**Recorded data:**

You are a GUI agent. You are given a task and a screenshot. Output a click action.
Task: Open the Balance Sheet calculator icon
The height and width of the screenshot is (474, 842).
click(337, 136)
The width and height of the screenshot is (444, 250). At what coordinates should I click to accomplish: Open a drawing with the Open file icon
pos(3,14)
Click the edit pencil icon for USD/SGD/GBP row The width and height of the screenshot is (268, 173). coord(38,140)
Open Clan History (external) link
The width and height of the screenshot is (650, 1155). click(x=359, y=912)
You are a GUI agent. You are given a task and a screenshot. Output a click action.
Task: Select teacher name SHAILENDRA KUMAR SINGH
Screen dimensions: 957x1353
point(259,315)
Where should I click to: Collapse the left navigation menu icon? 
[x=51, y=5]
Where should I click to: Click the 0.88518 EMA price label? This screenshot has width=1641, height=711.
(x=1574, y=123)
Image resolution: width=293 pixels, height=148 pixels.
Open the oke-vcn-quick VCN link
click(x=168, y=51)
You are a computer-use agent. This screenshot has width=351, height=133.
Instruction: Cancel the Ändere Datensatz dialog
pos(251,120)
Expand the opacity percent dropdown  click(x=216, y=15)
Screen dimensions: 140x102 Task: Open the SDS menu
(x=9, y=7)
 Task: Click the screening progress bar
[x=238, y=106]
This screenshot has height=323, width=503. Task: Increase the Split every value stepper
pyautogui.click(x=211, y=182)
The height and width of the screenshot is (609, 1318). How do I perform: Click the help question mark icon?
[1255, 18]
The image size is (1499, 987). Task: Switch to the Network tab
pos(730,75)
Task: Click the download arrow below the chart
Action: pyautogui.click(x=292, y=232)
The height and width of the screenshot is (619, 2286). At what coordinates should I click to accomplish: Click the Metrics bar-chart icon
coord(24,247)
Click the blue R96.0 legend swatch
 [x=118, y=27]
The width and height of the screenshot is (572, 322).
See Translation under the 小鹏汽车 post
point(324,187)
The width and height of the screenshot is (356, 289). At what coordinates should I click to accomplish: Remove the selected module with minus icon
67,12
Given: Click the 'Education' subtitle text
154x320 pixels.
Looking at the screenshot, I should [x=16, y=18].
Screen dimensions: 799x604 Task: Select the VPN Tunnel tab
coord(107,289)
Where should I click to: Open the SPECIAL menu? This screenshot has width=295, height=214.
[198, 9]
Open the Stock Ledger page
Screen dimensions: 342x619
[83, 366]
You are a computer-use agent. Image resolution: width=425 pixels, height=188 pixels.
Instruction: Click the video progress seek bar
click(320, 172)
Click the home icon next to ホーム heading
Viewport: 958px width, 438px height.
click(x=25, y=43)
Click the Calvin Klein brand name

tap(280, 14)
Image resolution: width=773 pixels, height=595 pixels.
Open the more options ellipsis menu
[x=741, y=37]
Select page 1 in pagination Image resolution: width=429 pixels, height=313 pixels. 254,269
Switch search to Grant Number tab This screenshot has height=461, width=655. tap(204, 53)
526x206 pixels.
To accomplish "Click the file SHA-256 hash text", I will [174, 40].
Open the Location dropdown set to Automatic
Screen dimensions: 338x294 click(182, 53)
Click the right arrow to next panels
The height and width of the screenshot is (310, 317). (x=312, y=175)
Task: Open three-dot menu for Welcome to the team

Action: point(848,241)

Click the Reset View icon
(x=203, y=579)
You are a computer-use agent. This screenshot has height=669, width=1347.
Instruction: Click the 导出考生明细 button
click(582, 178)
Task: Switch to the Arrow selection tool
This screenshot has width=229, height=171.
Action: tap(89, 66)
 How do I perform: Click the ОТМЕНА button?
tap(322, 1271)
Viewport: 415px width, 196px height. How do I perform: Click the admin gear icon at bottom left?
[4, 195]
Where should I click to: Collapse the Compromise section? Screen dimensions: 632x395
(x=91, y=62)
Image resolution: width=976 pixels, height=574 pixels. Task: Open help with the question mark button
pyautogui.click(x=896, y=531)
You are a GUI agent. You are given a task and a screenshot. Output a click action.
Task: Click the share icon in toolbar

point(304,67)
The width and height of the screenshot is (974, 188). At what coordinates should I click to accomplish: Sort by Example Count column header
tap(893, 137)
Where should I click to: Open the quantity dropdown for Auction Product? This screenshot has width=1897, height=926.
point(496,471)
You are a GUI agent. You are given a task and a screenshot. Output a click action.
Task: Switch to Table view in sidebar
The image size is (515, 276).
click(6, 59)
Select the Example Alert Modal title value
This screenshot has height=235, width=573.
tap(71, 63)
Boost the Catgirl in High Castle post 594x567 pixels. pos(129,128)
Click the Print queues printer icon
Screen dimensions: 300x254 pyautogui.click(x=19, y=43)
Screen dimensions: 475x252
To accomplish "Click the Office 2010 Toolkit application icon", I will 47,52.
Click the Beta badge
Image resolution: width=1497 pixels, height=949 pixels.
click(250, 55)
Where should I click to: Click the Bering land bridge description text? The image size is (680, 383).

**Problem to solve:**
Give the exact lines, and only those, from the line containing "Task: Click the screening progress bar" through the line containing "has height=669, width=1347." in the entries above.

**Answer for the task:**
 Task: Click the screening progress bar
[x=238, y=106]
This screenshot has height=323, width=503. Task: Increase the Split every value stepper
pyautogui.click(x=211, y=182)
The height and width of the screenshot is (609, 1318). How do I perform: Click the help question mark icon?
[1255, 18]
The image size is (1499, 987). Task: Switch to the Network tab
pos(730,75)
Task: Click the download arrow below the chart
Action: pyautogui.click(x=292, y=232)
The height and width of the screenshot is (619, 2286). At what coordinates should I click to accomplish: Click the Metrics bar-chart icon
coord(24,247)
Click the blue R96.0 legend swatch
 [x=118, y=27]
The width and height of the screenshot is (572, 322).
See Translation under the 小鹏汽车 post
point(324,187)
The width and height of the screenshot is (356, 289). At what coordinates should I click to accomplish: Remove the selected module with minus icon
67,12
Given: Click the 'Education' subtitle text
154x320 pixels.
Looking at the screenshot, I should [x=16, y=18].
Screen dimensions: 799x604 Task: Select the VPN Tunnel tab
coord(107,289)
Where should I click to: Open the SPECIAL menu? This screenshot has width=295, height=214.
[198, 9]
Open the Stock Ledger page
Screen dimensions: 342x619
[83, 366]
You are a computer-use agent. Image resolution: width=425 pixels, height=188 pixels.
Instruction: Click the video progress seek bar
click(320, 172)
Click the home icon next to ホーム heading
Viewport: 958px width, 438px height.
click(x=25, y=43)
Click the Calvin Klein brand name

tap(280, 14)
Image resolution: width=773 pixels, height=595 pixels.
Open the more options ellipsis menu
[x=741, y=37]
Select page 1 in pagination Image resolution: width=429 pixels, height=313 pixels. 254,269
Switch search to Grant Number tab This screenshot has height=461, width=655. tap(204, 53)
526x206 pixels.
To accomplish "Click the file SHA-256 hash text", I will [174, 40].
Open the Location dropdown set to Automatic
Screen dimensions: 338x294 click(182, 53)
Click the right arrow to next panels
The height and width of the screenshot is (310, 317). (x=312, y=175)
Task: Open three-dot menu for Welcome to the team

Action: point(848,241)

Click the Reset View icon
(x=203, y=579)
You are a computer-use agent. This screenshot has height=669, width=1347.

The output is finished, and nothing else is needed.